O günün müşrik insanı ve bu günün müşrik insanı aynı zihniyette olmakla beraber, tüm insanlıkta aslında aynı zihniyeti taşımaya devam ediyor. Yani hak ne kadar evrensel ise batıl da o kadar evrensel. O gün müşriklerin Kur’an’dan nasıl bir beklentileri var? Allah’ın elçisine nasıl bir cevap veriyorlar ki Rabbimiz onların elçiye karşı olan tutumlarını ve iç dünyalarını afişe ediyor. Ayetin üslubundan anladığımız kadarıyla Kur’an’ın ölüleri konuşturmak, dağları yürütmek veya yeryüzünü parçalamak için gelmediğini tam tersine ölü kalpleri parçalanmış ruhsuz bedenleri harekete geçirip hayata bir çeki düzen vermek için bu büyük ayeti (Kur’an’ını) insanlığa gönderdiğini ifade etmiştir.

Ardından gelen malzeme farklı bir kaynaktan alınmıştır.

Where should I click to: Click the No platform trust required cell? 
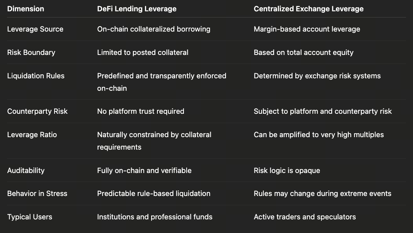[141, 111]
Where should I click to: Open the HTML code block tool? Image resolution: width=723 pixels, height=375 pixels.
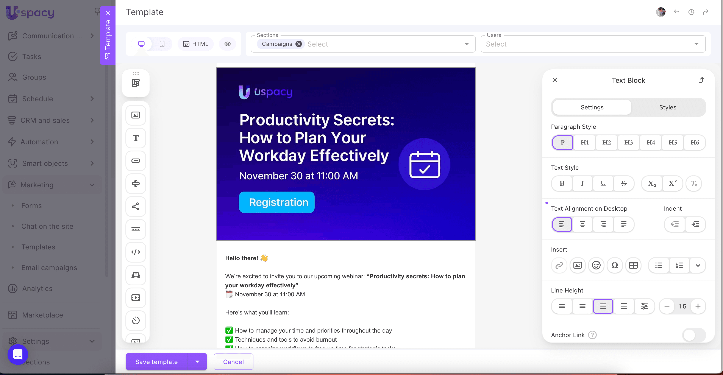coord(136,252)

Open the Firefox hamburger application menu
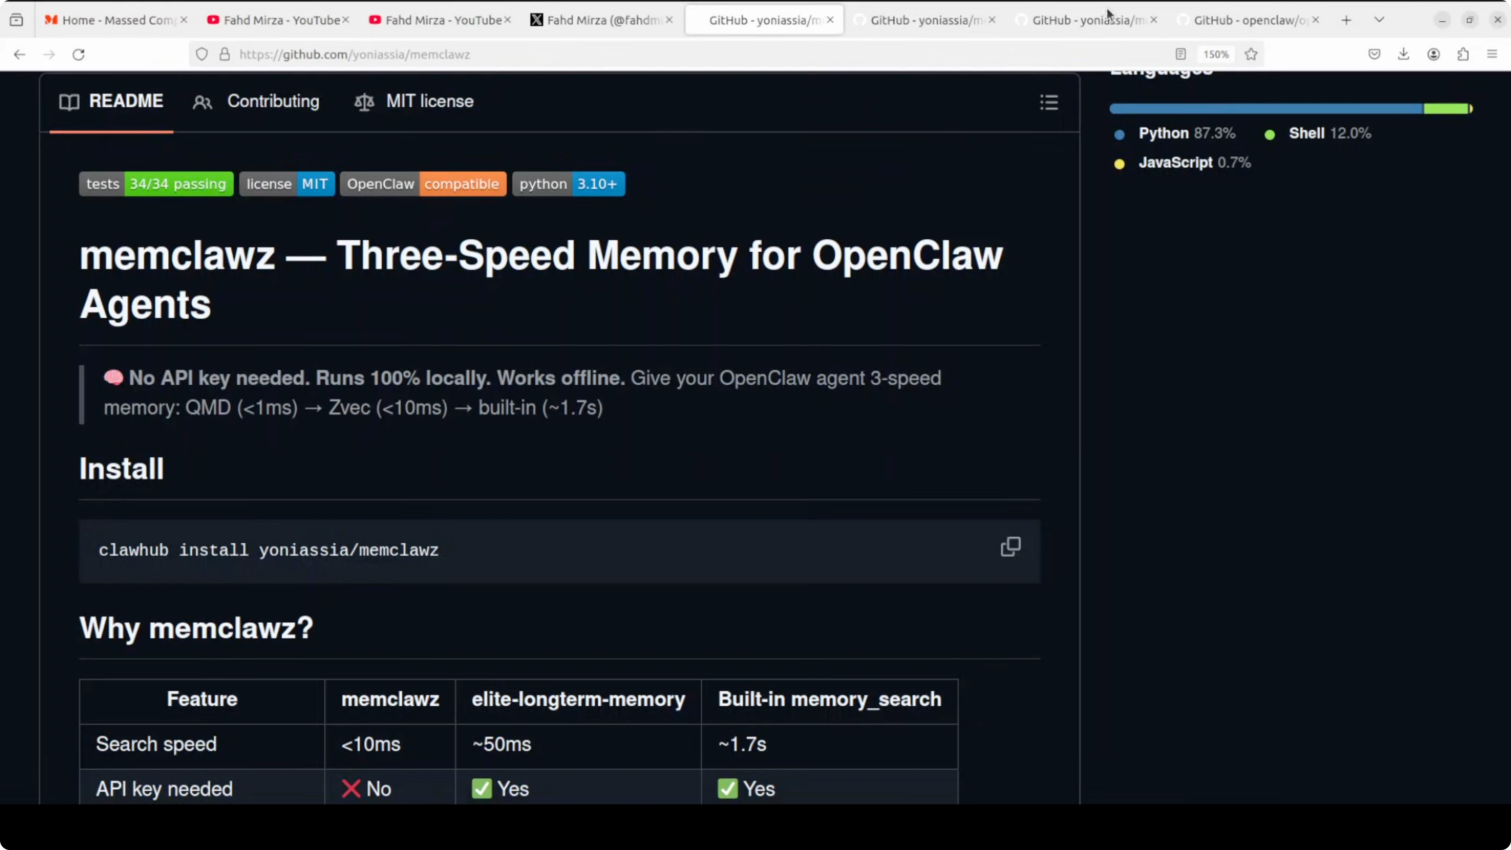[x=1492, y=55]

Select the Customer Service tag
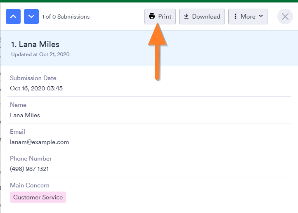pos(38,197)
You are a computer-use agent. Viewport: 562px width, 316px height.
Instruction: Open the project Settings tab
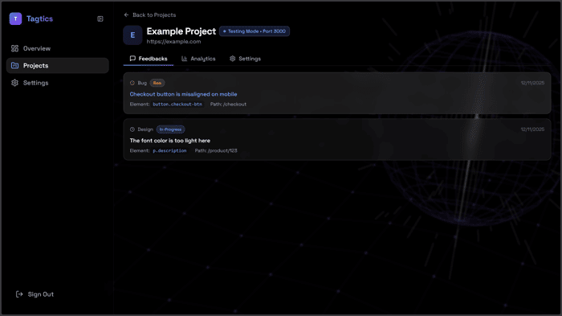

O günkü müşrik zihniyet bugünde hala Kur’an’ın aynı mantıkla ölülere, bir takım gecelere, hastalara şifa olarak okunduğunu ve hakikatin üzeri bilerek veya bilmeyerek fark etmez örtülmek istenmektedir. Oysa Kur’an hayat kitabıdır ve hayatı düzenlemek için vardır. Hani büyük şair M. Akif bir şiirinde çektiği acıları şirkin o utanmaz suratına nasıl da haykırmıştı.
“Ya açar bakarız Nazm-ı Celil’in yaprağına,
Yü üfler geçeriz bir ölünün toprağına
İnmemiştir hele Kur’an, bunu hakkıyla bilin;
Ne mezarlıkta okunmak, ne de fal bakmak için.”
Rabbimiz Kur’an’ın mucizeliğini, mükemmelliğini, eşsizliğini bize anlatırken özellikle vurguladığı şey ‘dağlar yürütülse ölüler konuşturulsa bu yinede Kur’an olurdu’ buyurmaktadır. Fakat Allah biliyor ki, bu Kur’an’la dağlar yürütülse, ölüler konuşturulsa bu kâfirler yinede inanmazlar. Kâfirlerin kalplerinde taşıdıkları kini en iyi bilen Rabbimiz, ‘onlara ümit beslemeyin isteseydi zaten Allah onları da mümin yapardı’ diyerek müminleri uyarmaktadır. …Onların kalpleri vardır, onlarla kavramazlar; gözleri vardır, onlarla görmezler; kulakları vardır, onlarla işitmezler. İşte onlar hayvanlar gibidir; hatta daha da şaşkındırlar. İşte asıl gafiller onlardır.” (Araf:179).
Her ne şekilde olursa olsun hüküm Allah’ındır ama bu kâfirler bunu anlamazlar. Dolayısı ile ayetin mesajını doğru okumalıyız. Onların hidayete ermelerini beklemek ve onlarla zaman öldürmek yerine, hidayete tabi olanların sorumluluğu omuzlayıp tarihe hapsolmadan mesajı yeni kuşaklara taşıması gerekiyor. O öyle bir Kur’an ki o gerçekten büyük bir mucizedir. Bu mucize tüm zamanlara hitap eder. Nurundan ve hak oluşundan hiçbir şey kaybetmez ve asla eskimez, çünkü Allah’ın sünnetinde bir değişiklik olmaz.